Wednesday, December 08, 2021

Immediate Gratification

If you look on my sidebar at the moment, you will see there is a Quillette article about patterns in superspreader events, which looks promising to me.  But if you click through, it will be "not found."  It likely won't take that long to fix whatever few letters they entered wrongly on the link and we get to read it, but I am frustrated.

Update:  It is still not up.  I suspect it was an older article, which would of course be less interesting now that we have much more information.

How spoiled I have become. I was just writing to my new daughter-in-law about how hard it was to find articles and books at all, when I sought certain titles in the 1970's.  You had to find a library that carried that journal or magazine.  You had to know which used booksellers might have connections and knowledge in particular areas, and if you didn't live in a big city, you had to make a special trip to Boston to chat with a guy-who-knew-a-guy about your topic. Or really embed in the network of used booksellers in your region so that you could travel out to Henniker or Portsmouth and see what they had.

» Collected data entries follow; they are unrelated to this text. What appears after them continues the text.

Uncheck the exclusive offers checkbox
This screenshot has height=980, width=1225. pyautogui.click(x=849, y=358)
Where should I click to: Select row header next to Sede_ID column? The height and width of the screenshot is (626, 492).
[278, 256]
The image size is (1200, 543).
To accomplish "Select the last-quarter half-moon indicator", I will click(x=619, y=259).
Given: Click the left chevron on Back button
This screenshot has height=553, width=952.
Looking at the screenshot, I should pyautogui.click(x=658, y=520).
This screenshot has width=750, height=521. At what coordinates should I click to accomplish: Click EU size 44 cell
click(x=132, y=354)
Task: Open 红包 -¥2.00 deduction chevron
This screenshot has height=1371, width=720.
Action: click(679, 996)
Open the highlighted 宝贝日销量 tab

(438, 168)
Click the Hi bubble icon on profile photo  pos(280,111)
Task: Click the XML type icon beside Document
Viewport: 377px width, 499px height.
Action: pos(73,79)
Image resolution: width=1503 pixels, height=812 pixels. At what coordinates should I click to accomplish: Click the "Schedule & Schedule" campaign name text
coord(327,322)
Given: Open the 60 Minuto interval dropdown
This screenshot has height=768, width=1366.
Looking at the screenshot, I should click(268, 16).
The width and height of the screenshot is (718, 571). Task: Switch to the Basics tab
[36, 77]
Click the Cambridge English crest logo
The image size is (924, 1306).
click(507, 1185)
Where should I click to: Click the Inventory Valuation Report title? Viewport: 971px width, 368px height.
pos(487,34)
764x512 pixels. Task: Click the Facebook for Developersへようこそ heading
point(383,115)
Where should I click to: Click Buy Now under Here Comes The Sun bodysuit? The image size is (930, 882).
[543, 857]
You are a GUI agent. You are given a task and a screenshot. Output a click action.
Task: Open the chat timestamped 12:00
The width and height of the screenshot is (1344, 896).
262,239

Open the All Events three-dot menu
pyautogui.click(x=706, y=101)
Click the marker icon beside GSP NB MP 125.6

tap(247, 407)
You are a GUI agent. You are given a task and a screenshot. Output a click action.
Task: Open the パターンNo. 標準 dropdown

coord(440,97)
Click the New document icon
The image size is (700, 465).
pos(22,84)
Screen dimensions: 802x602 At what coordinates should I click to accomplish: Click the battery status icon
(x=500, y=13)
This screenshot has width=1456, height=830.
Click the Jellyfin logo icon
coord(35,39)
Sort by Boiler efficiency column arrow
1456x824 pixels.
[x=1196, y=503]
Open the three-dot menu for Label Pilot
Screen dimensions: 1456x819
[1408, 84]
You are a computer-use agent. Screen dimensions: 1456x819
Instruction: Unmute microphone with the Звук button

I don't think I could comfortably go back to the world of my youth, never mind Victorian or Medieval times. Better to just read about those and pretend.

1 comment:

Doug said...

More concerning is what this immediate gratification may be doing to our brains, and our ability work on tasks that have delayed gratification (but are more beneficial in the long run). As you mentioned in a previous post, our impulsiveness may be a genetic trait. For those who show resistance to impulsiveness, this may not matter much. But to those who already struggle, easy access to superficial but dopamine generating gratification may cause these individuals from starting a position that is even further behind. The impact on developing minds is also very worrisome.